There is a hollow aftermath, an odd silence, in the wake of a severe storm. The tyranny of a tornado brought that to small towns this week. The cruelty of water and wind wrestled majestic trees to earth, tore at rooftops and punctured walls, halved cars and trucks. Radically re-ordering the familiar in just fifteen minutes of time, that storm serged raw wounds on earth and in hearts. It created thousands of stories in that many lives; every story needs telling, and now, just past the odd silence, those stories are finding words in conversations over coffee, at cashier counters and storefronts, gas stations and gyms. The incredulity and fear, the shock and the gratitude, find format in the exchanges. Some show photos; there is nervous laughter, some anxious impatience, some sense that this was something inexplicable, the effects as incomprehensible as the storm was unexpected.
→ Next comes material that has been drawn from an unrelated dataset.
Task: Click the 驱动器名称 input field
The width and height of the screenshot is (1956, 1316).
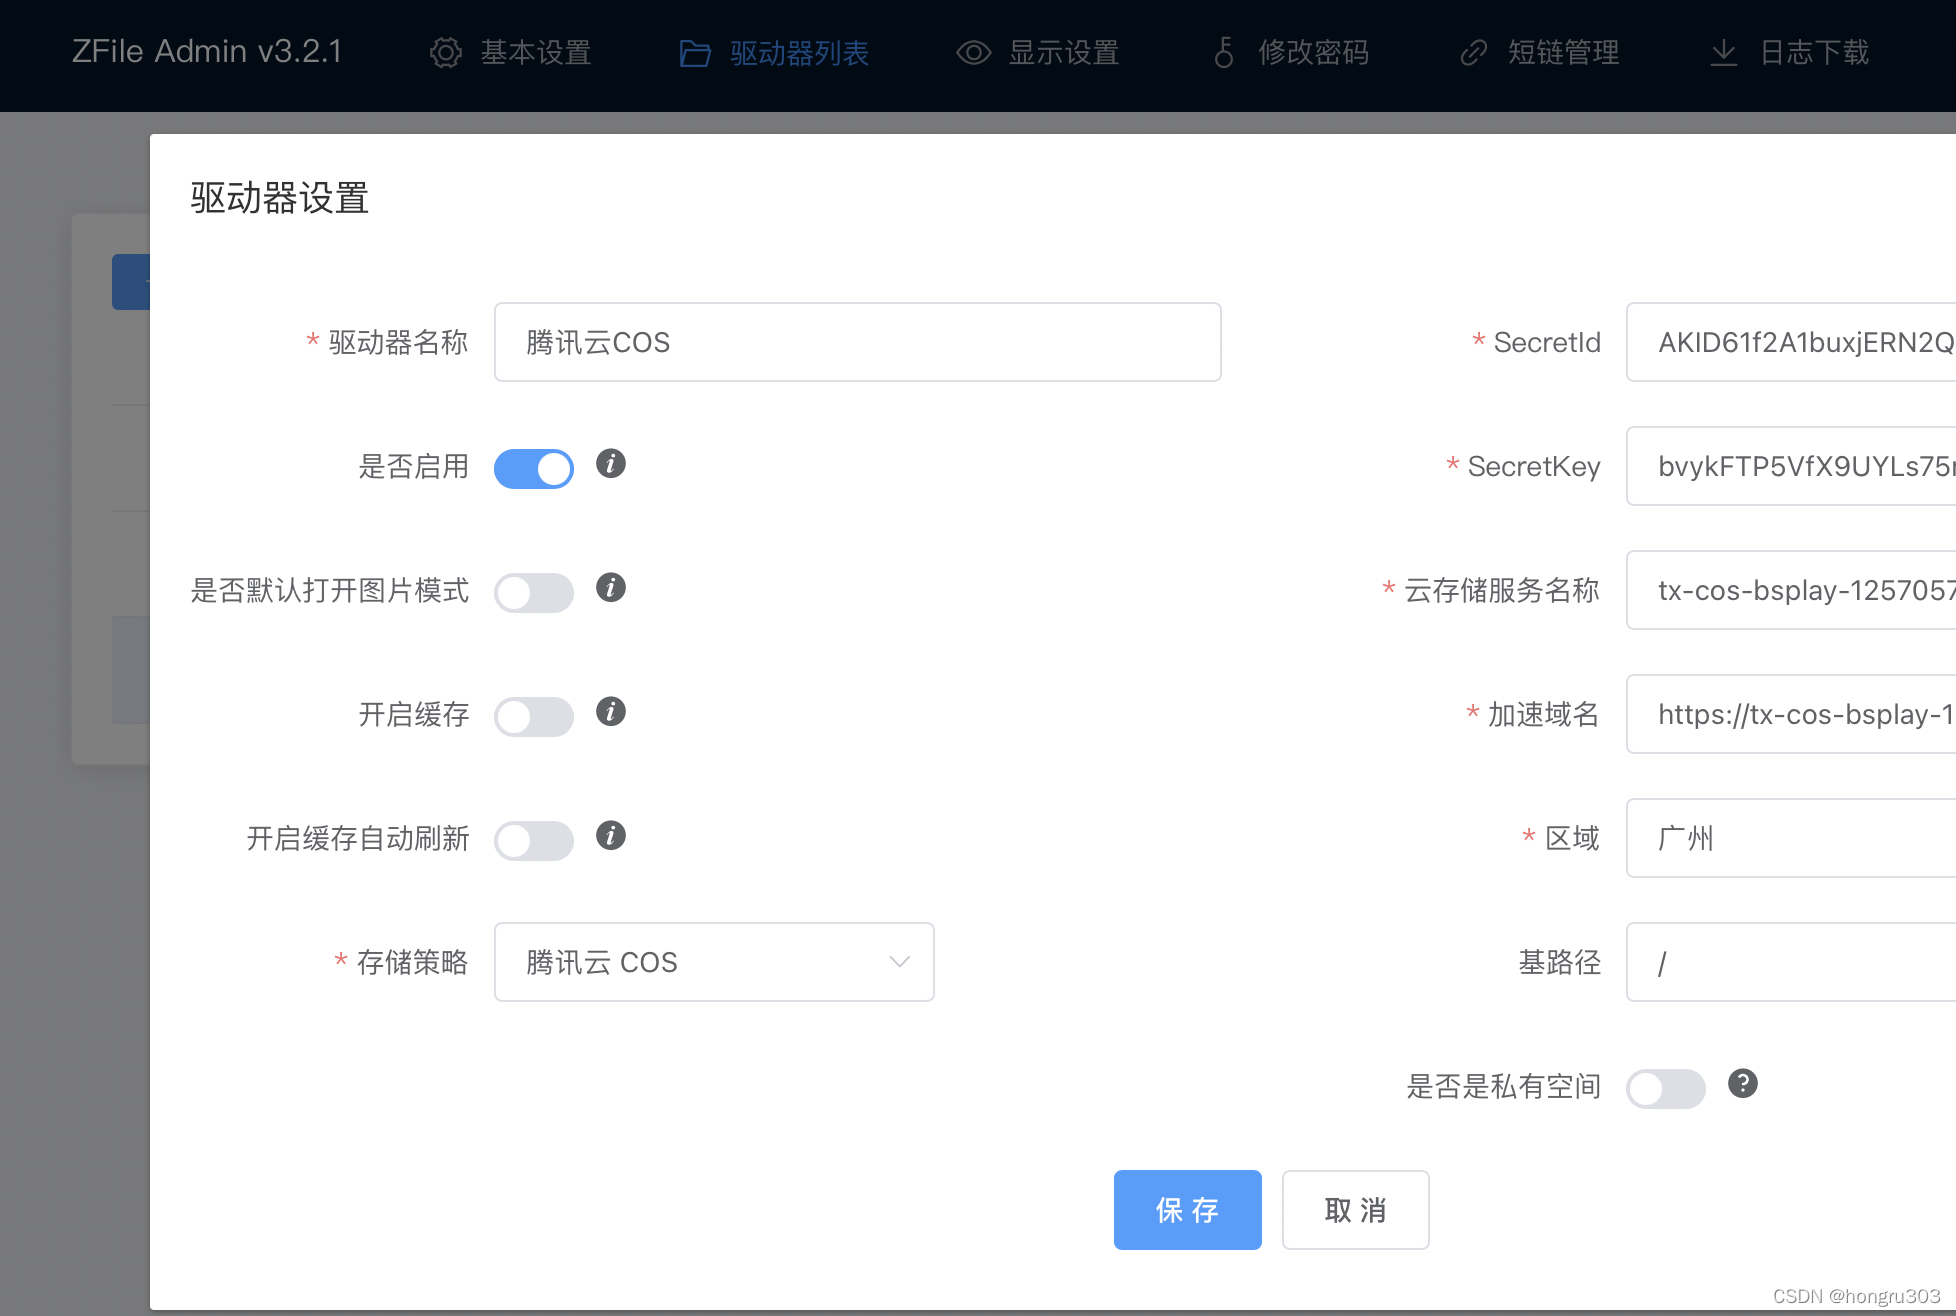Action: 857,342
Today marks the Feast of Pentecost: the great wind and the coming of the Spirit to frightened Apostles of Jesus huddling together. Where there was fear, a wind brought the grace of resilience, of strength and trust in one another, a renewed sense of mission. Their story, narrated with almost breathless incredulity, describes a new sense of seeing one another, of seeing themselves. Their story frames the reality of change in life: the way one event, one relationship, alters everything. In some ways, it is not so different than the surge of a storm or those turning point moments that somehow comprise daily life. Unexpected and powerful, each invites the extraordinary from very ordinary persons.
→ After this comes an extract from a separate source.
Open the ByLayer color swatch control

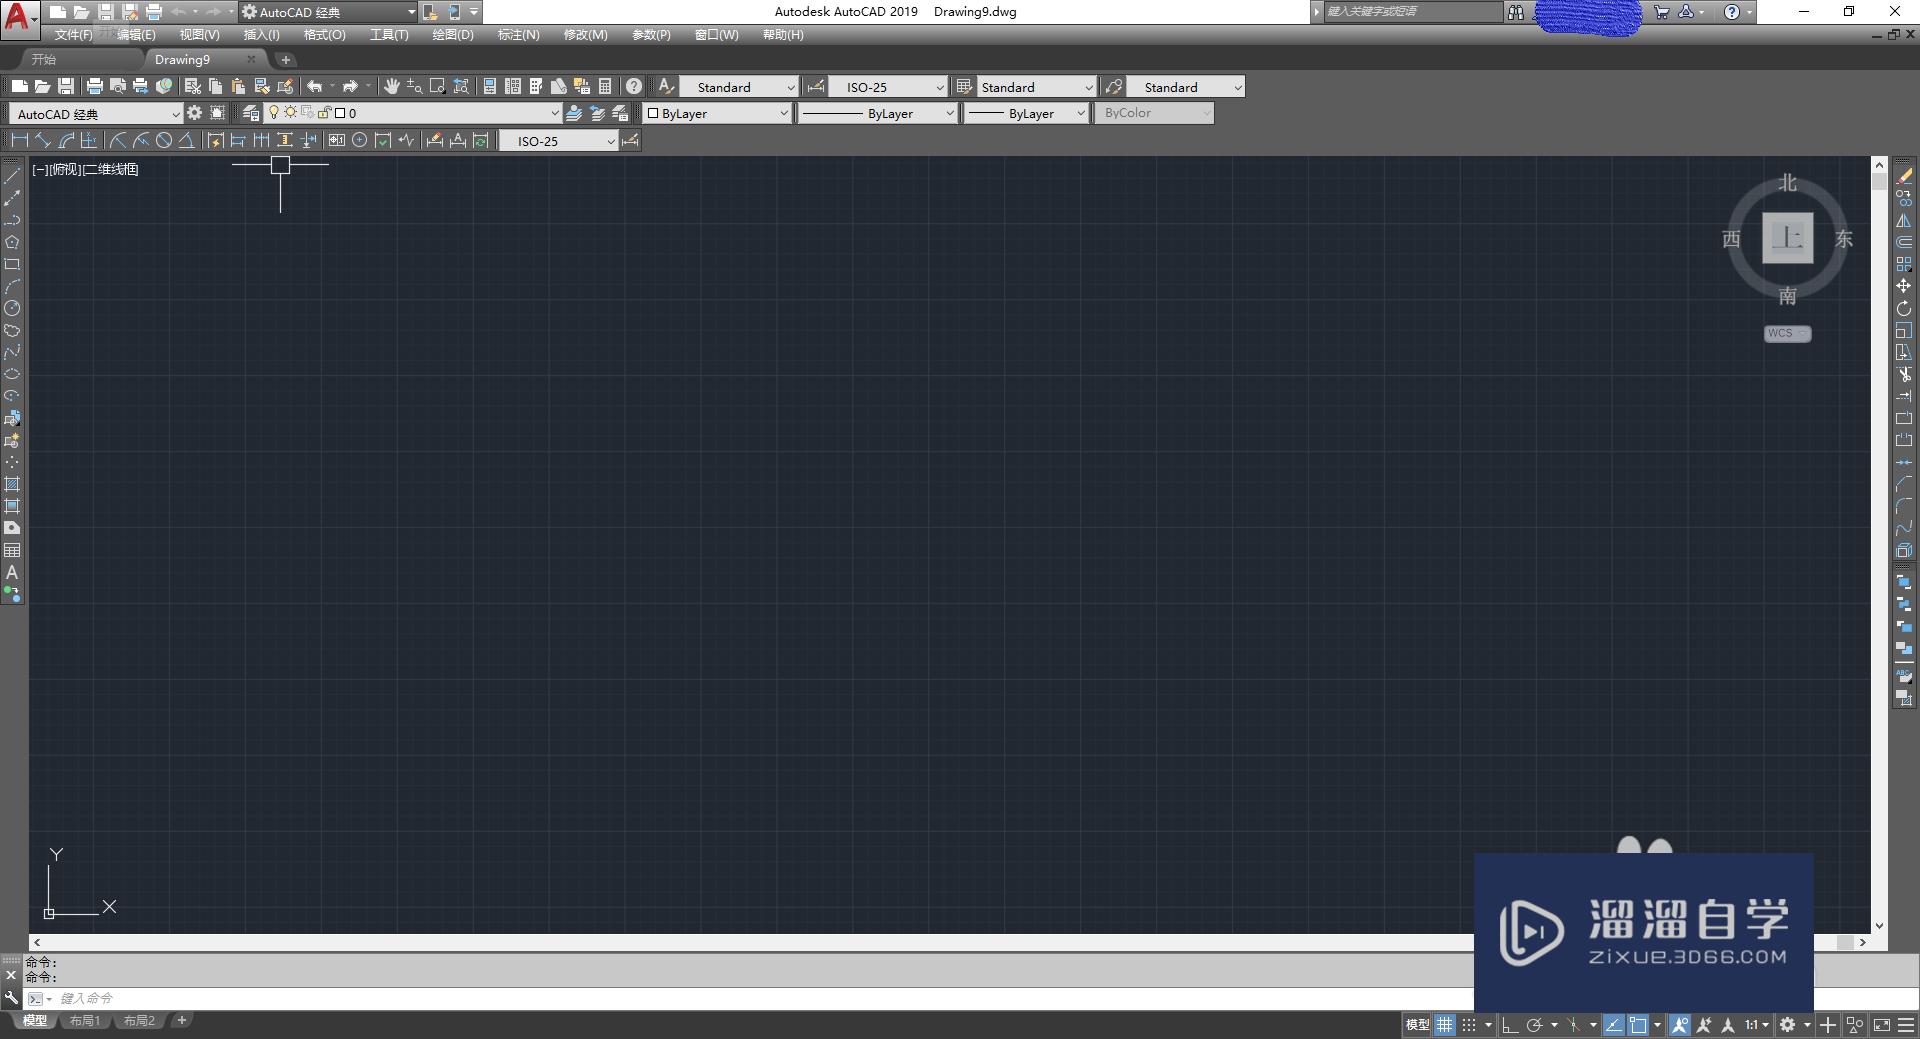pos(715,113)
Therein is the gift of Pentecost: although fraught with theological nuances, there is a certain simplicity and reality to the story. The Spirit for the apostles was an awakening of unrealized gift within them. The Spirit generated an energy none had aniticipated yet each enjoyed. The Spirit gave a sense of order to what had become incomprehensible for Jesus’ followers; anxious Apostles found the firmer ground of belief and possibility, of confidence in goodness and in one another. Somehow, Trust transcended the mysterious and pained experiences of Jesus’ death and the confusion around the stories.
Most importantly, their story was told, shared and re-told, and finally caught in the lines of Scripture. That filigreed, articulated memory bound to sentences and paragraphs so long ago can be invaluable; in so many ways, the stories are timeless mirrors even to 21st century experiences. They are reminders that in a world that feels so new and scientifically based, so much better than earlier times, that humanity still needs to know the gifts of trust, of hope and of resilience and strength. Ultimately, there is more to life than what can be seen or understood in this moment; the Spirit invited the Apostles to something else, and in the re-telling of the story, invites each of us to the more.
There is, after all, in each individual story, the capriciousness of storms and the grappling with confusion and fear. Beyond that, there is the richness of the Spirit just waiting to be seen and known and energize. Pentecost is the reminder that further possibilities exist; there is more than what can be seen….even in the wake of a storm.